Peter Gill: The woman’s father is going to be always the important thing. And whatever we think, that kind of paranoia is very, very real, and to say it isn’t, that’s not something I have about women but that’s what, and that’s what he put down really in the first person since him have done it. So it makes an uncomfortable place and the problem with Look Back in Anger is, I think, that there’s a difference between the objective writer writing about Jimmy Porter where it’s very brilliant, where you’ve got the two slightly Shakespearian thing of something objective and something personal, and then the play sides with Jimmy narcissistically. There’s a moment which used to irritate me when she says you make a good cup of tea Alison, and the other one, Helena says something Jimmy taught me. And you thought he has to be able to make a better cup of tea than anybody else, you can’t be allowed to make a good cup of tea off your own bat.

Aleks Sierz: Yes. And of course Alison not only loses her baby, but loses the capacity to have children. So of course that means that Jimmy gains her mother as well as his wife.

Peter Gill: So it’s all very interesting in all the plays. I think Inadmissible Evidence is fascinating from that point of view because it really does portray a sort of nervous breakdown. But, you know, I was present, I’ve just, you’ve just broken a memory. When I was a young actor I worked on a production of two Willis Hall plays which John Dexter directed at the Lyric Hammersmith, designed by Shaun Kenny, and the leading lady of the place was Jill Bennett who was married to Willis Hall, and in the second play with her was Pamela Lane who was married to John Osborne. And I remember John coming to see the plays, isn’t it funny, and he had been married to one and then he married the other.

Aleks Sierz: Yes, Jill Bennett and famously Pamela Lane.

Peter Gill: Well Pamela Lane is the woman on whom Alison Porter was meant to be based.

Aleks Sierz: Yes, that’s right.

Peter Gill: A very, a terribly nice woman with beautiful eyes and red hair. Well Jill was very nice, I thought. But I was a boy, I didn’t think of that, this is only me and I was learning that now, I didn’t have any…

Aleks Sierz: Well apparently Pamela Lane, when she went to see Look Back in Anger, and the curtain rose and she thought, you know, her heart immediately fell and she said well there was even the ironing board, you know, and of course…
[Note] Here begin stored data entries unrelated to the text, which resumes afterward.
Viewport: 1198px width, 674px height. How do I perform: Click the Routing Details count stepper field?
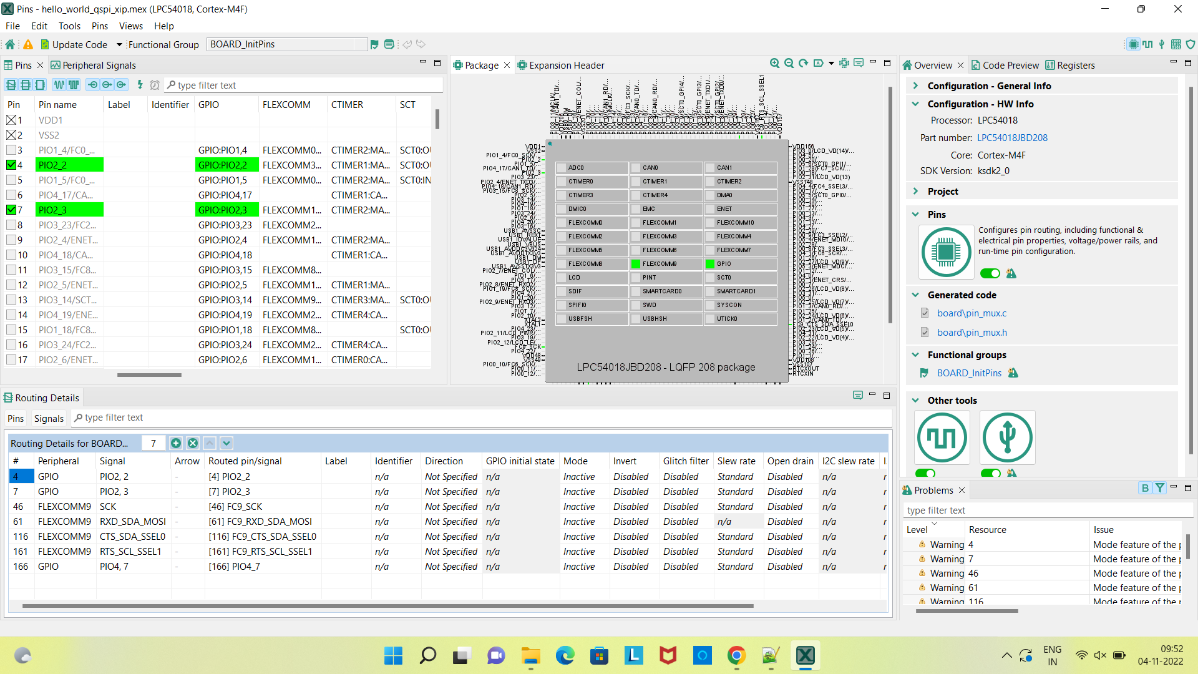153,443
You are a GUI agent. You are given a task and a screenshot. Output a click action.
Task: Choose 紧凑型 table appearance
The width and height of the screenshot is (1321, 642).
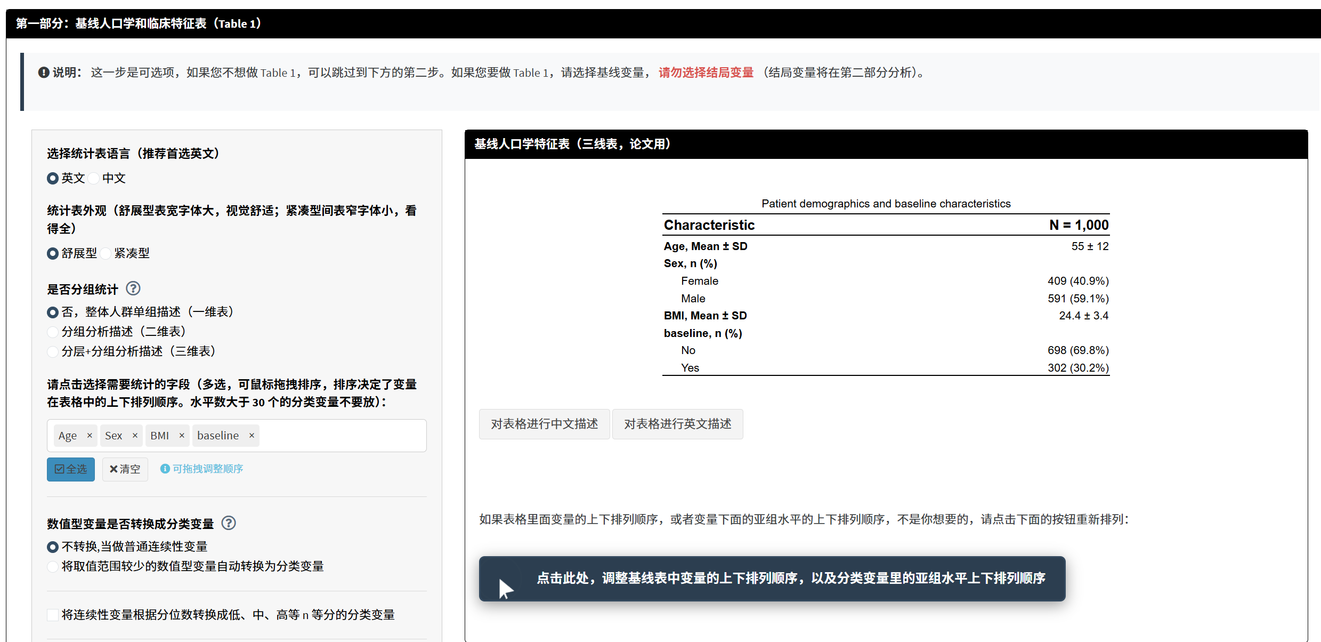coord(106,253)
Peter Gill: Well, John Dexter of course is a character in Look Back in Anger, an offstage character, I think he’s Webster, you know.

Aleks Sierz: Oh yes, that’s right, yes.

Peter Gill: And an actor I think I directed later, a marvellous boy called John Rees, it was a Welsh actor who was at Derby Rep at that time. So that’s why asking about things like biography in plays, it’s rather a dead end because if you’ve worked at the Court theatre you’ve met all these people and people’s mothers and things, they never bear any relation whatsoever to the characters in the plays, you know. You just know that it is X’s mother is in or his first wife. A friend of mine’s husband wrote a play about her and she said well if only he’d told me, when she saw it, I can see what the problem is now.

Aleks Sierz: Right, on that note I think we’ve run out of time.

Peter Gill: OK.

Aleks Sierz: Thank you very much, Peter Gill.